*TEXT SEGMENT*.
That’s what a crowd of more than 300 people experienced Monday night when Gov. Pat Quinn visited Spring Valley to speak at the annual John Mitchell dinner at Verucchi’s Ristorante.
The dinner was hosted by Bureau County Democrats.
As guests piled into two dining rooms at the Spring Valley restaurant Monday, event organizers and local politicians squeezed and elbowed through the masses to orchestrate the governor’s scheduled appearance.
Amid buzzing excitement, Quinn brought down-to-earth sensibility, speaking to guests for 10 minutes on topics ranging from military and veteran support to public work projects in Illinois, all while riding a promise to bring state government closer to citizens.
Then, the governor sat down and ate fried chicken and pasta.
“I live in the governor’s mansion; there’s a lot of dust there after six years, but we’ve dusted it off,” Quinn told guests during his speech, taking a clear jab at one former Illinois governor’s lack of accessibility in office.

*WHAT THIS EXERCISE ASKS*.
A. In the article on Gov. Pat Quinn's Spring Valley visit, which group hosted the annual John Mitchell dinner?
B. From the article on Gov. Pat Quinn's Spring Valley visit, set down the passage that begins with the words containing "As guests piled" and ends with "chicken and pasta.".

*SOURCE DATA*.
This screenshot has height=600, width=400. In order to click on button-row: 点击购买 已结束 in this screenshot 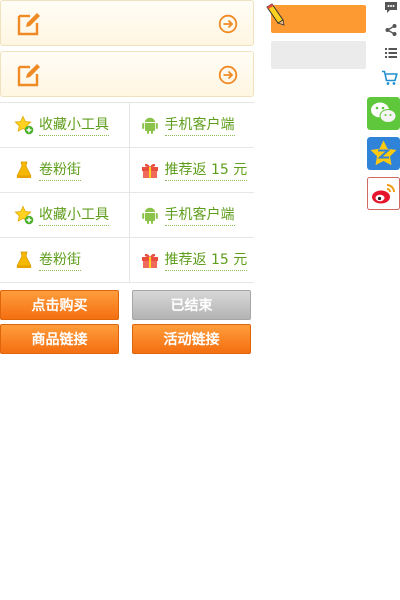, I will do `click(126, 305)`. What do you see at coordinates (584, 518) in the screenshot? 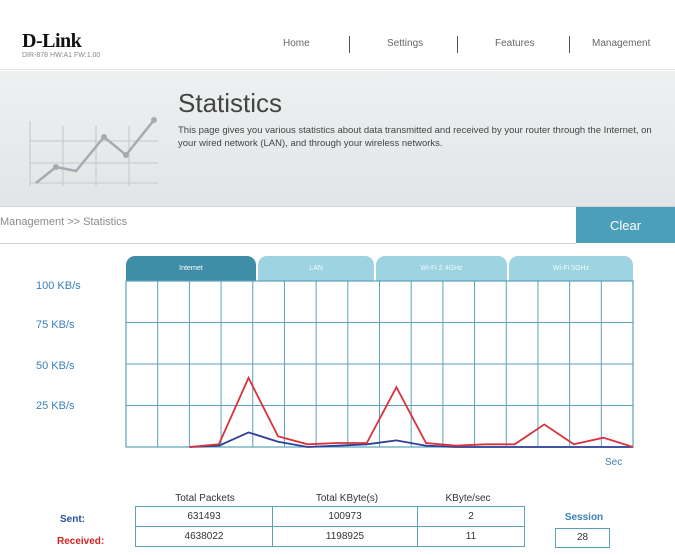
I see `session-label: Session` at bounding box center [584, 518].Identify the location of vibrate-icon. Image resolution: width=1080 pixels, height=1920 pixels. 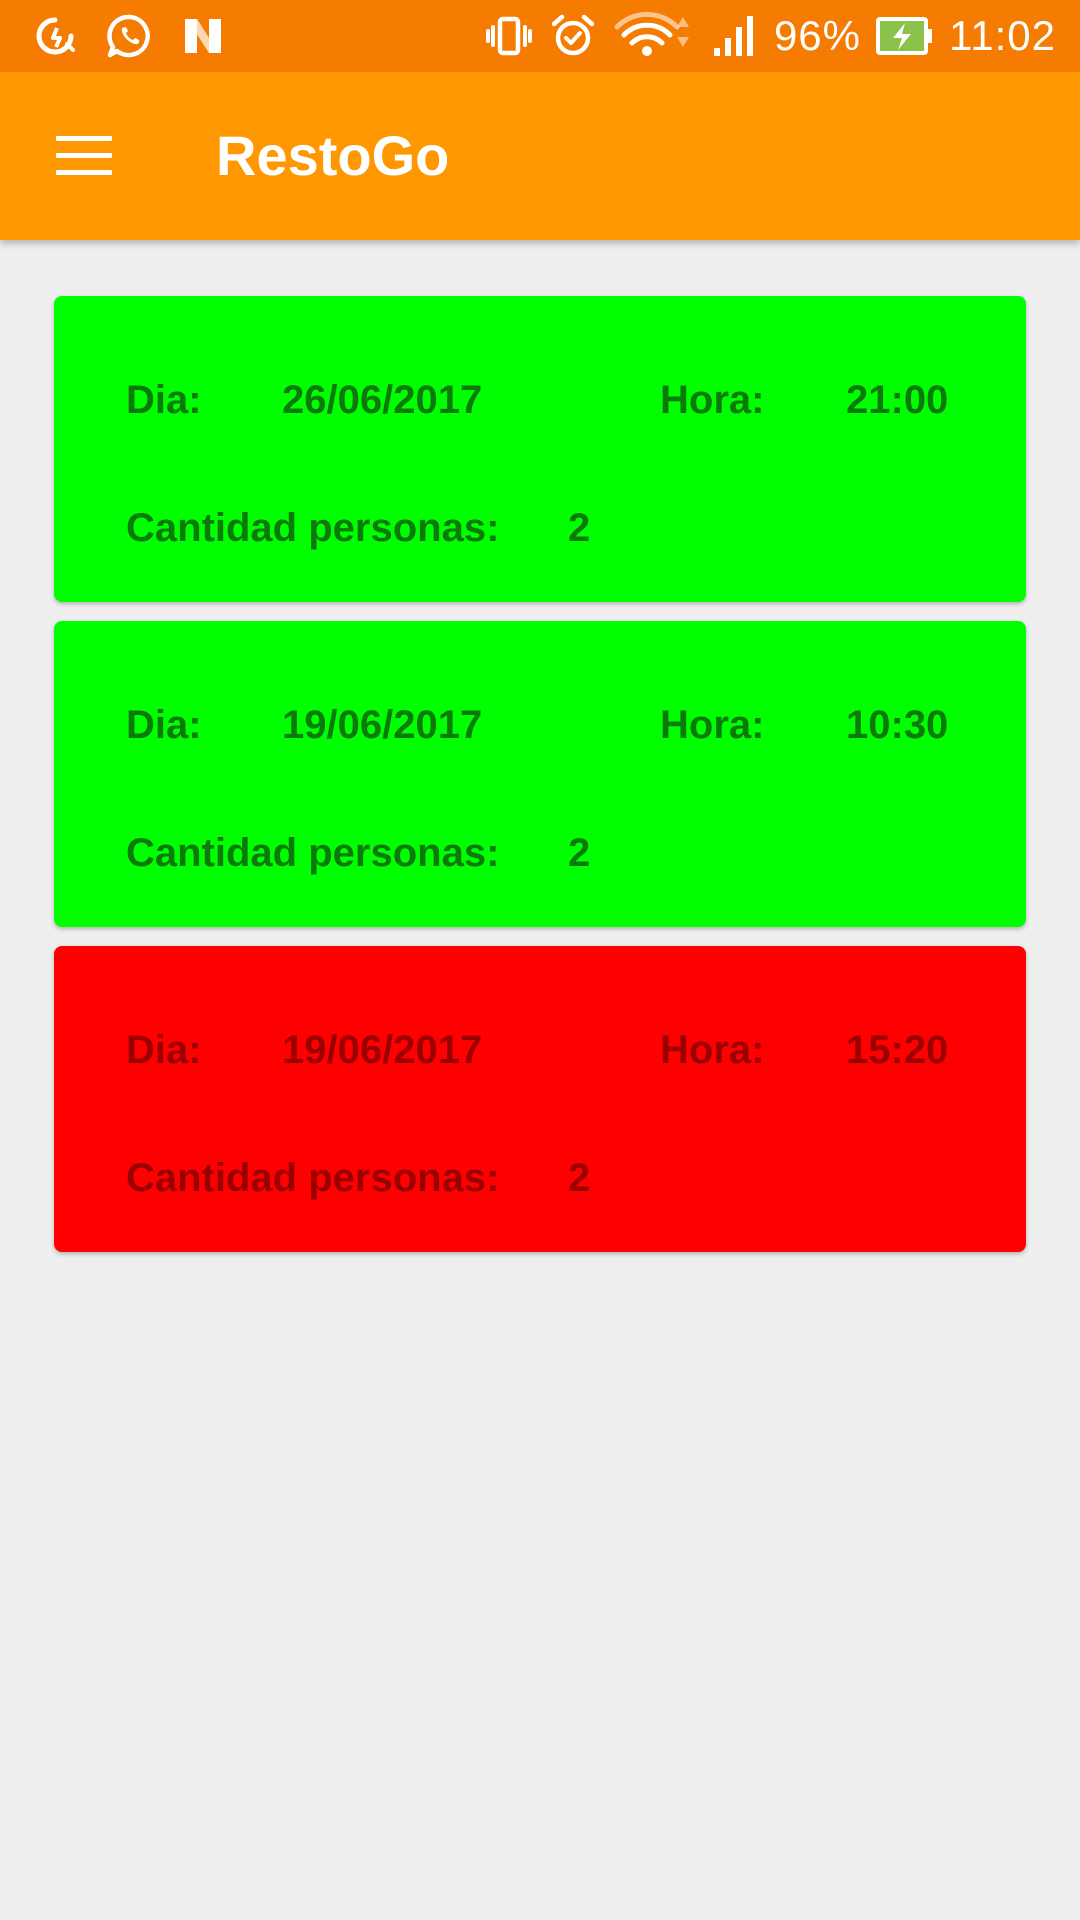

*ANSWERS IN ORDER*.
A. Bureau County Democrats

B.
As guests piled into two dining rooms at the Spring Valley restaurant Monday, event organizers and local politicians squeezed and elbowed through the masses to orchestrate the governor’s scheduled appearance.
Amid buzzing excitement, Quinn brought down-to-earth sensibility, speaking to guests for 10 minutes on topics ranging from military and veteran support to public work projects in Illinois, all while riding a promise to bring state government closer to citizens.
Then, the governor sat down and ate fried chicken and pasta.